Heating the mix is also something I recall.
Probly antifeeze would do the same thing..but not the AF with UV dye for leak detection, that'd glow in a black light room, and if Bullwinkle on a glowing plaque don't mess up yer head, I don't know what would.
Spheramid Enterprises Architectural Woodworks
Damm, I miss that stuff
IIRC PEG is mixed with H20 for the dunk. ? please elaborate , what ratios ?
I'd say 50/50 like in a car's system? Just a guess.
Spheramid Enterprises Architectural Woodworks
Damm, I miss that stuff
Okay . I have the cart ahead of the horse here as I have them cut and I should have thought about all of this earlier. Oh well.
get em in a bag of sawdust now, you can slow the checking.
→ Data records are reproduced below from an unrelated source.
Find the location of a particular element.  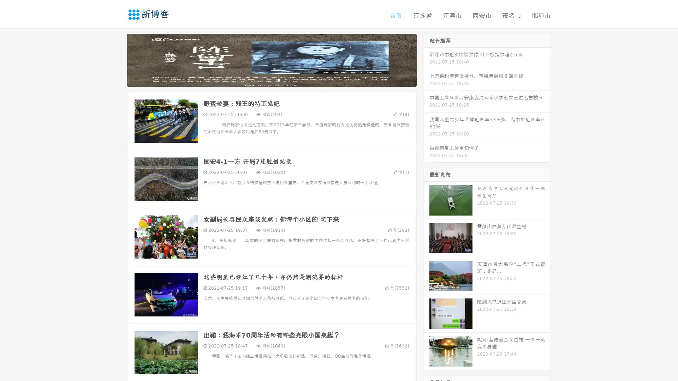

Previous slide is located at coordinates (117, 59).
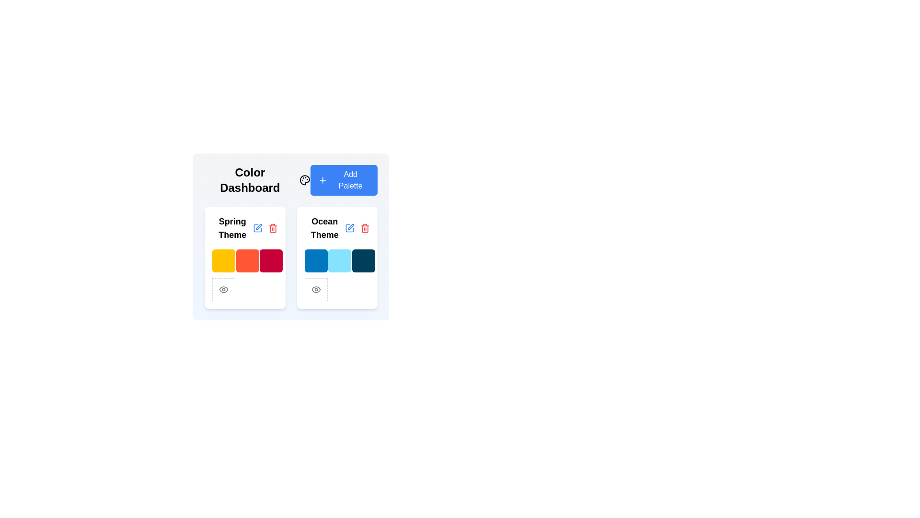  I want to click on the theme configuration card located in the top-left region of the Color Dashboard, so click(245, 257).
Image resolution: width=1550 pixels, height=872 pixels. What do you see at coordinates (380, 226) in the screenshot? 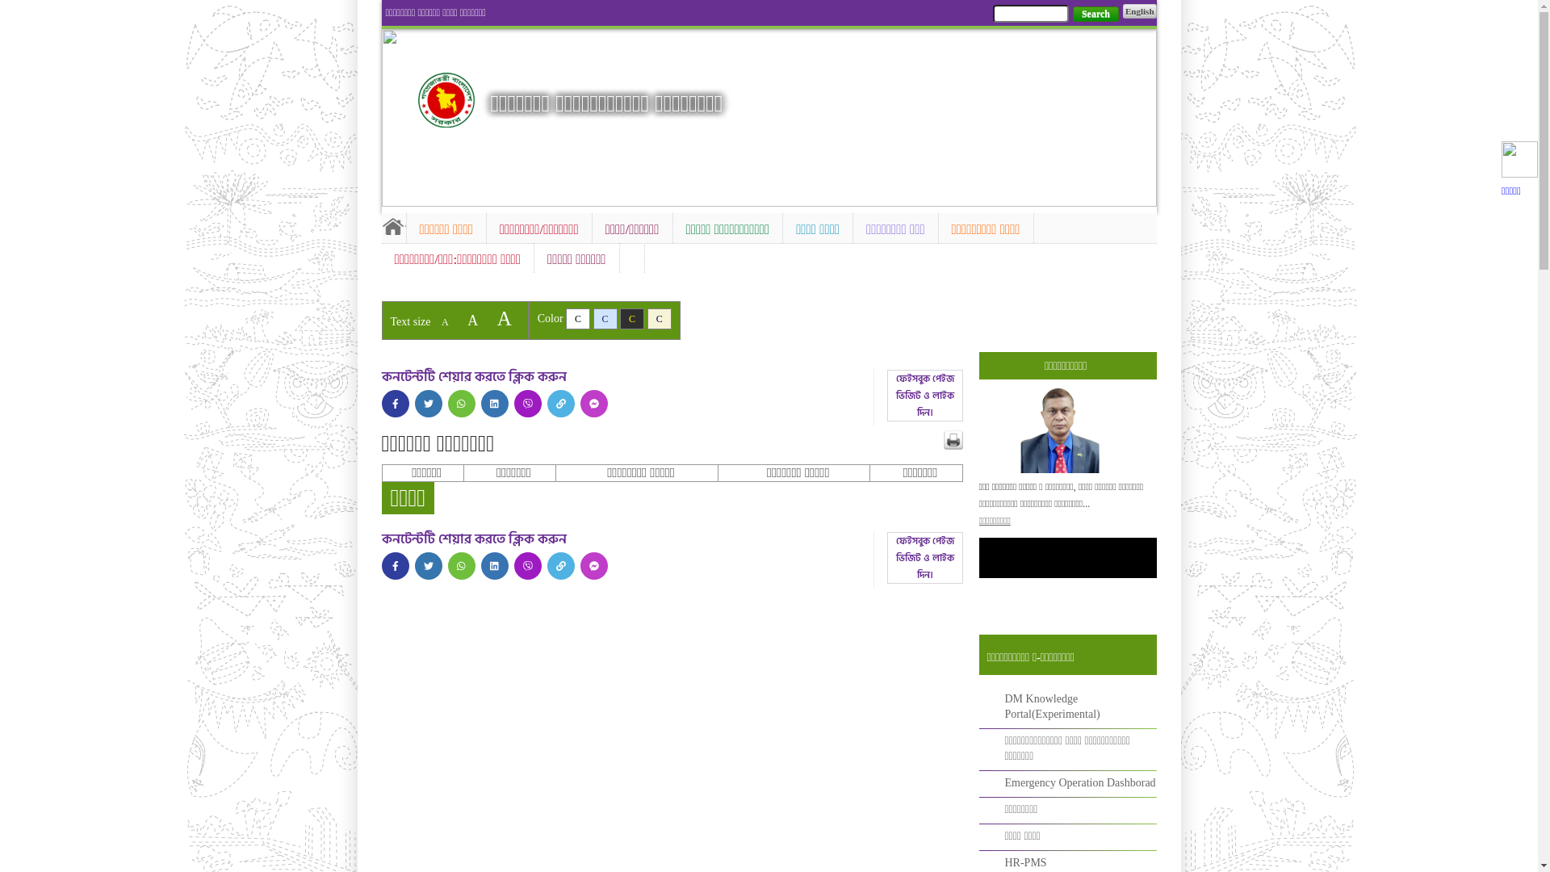
I see `'Home'` at bounding box center [380, 226].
Spheramid Enterprises Architectural Woodworks
Damm, I miss that stuff
The only time i tried this PEG procedure the bark fell off the 'cookies', so you might have to tack it back on with brads. The oblique slabs won't necessarily split like a cross-cut cookie will, and you might be able to live with some cracking for your application. The plastic bag trick may be all you need, and it's a lot less trouble, although it can take a few weeks, depending on thickness of your slabs.
You are somewhat limited re finishing materials when you use PEG. Here is a link to some stuff from Rockler, which they say is non-toxic. If you use automotive anti-freeze, it is extremely toxic to animals, causing liver failure in days, so be very careful of it, as they love the sweet taste. On that PEG link, look under the photo at the technical data link and click it (it's a pdf file) for a wealth of information on how to treat, sand, finish your wood.
Edited 4/27/2006 11:00 pm ET by splintergroupie
Thanks for getting me offa the hotplate there...I uz just going from old past life memories(G).
Spheramid Enterprises Architectural Woodworks
Damm, I miss that stuff
I did a search on the subject of PEG conditioning of green wood and you are both correct. I am concerned about the bark falling off however . . . . Hmmmm. I hav it stored right now , stacked on one another just as it came from the tree. I would think that would slow down the drying quite a bit.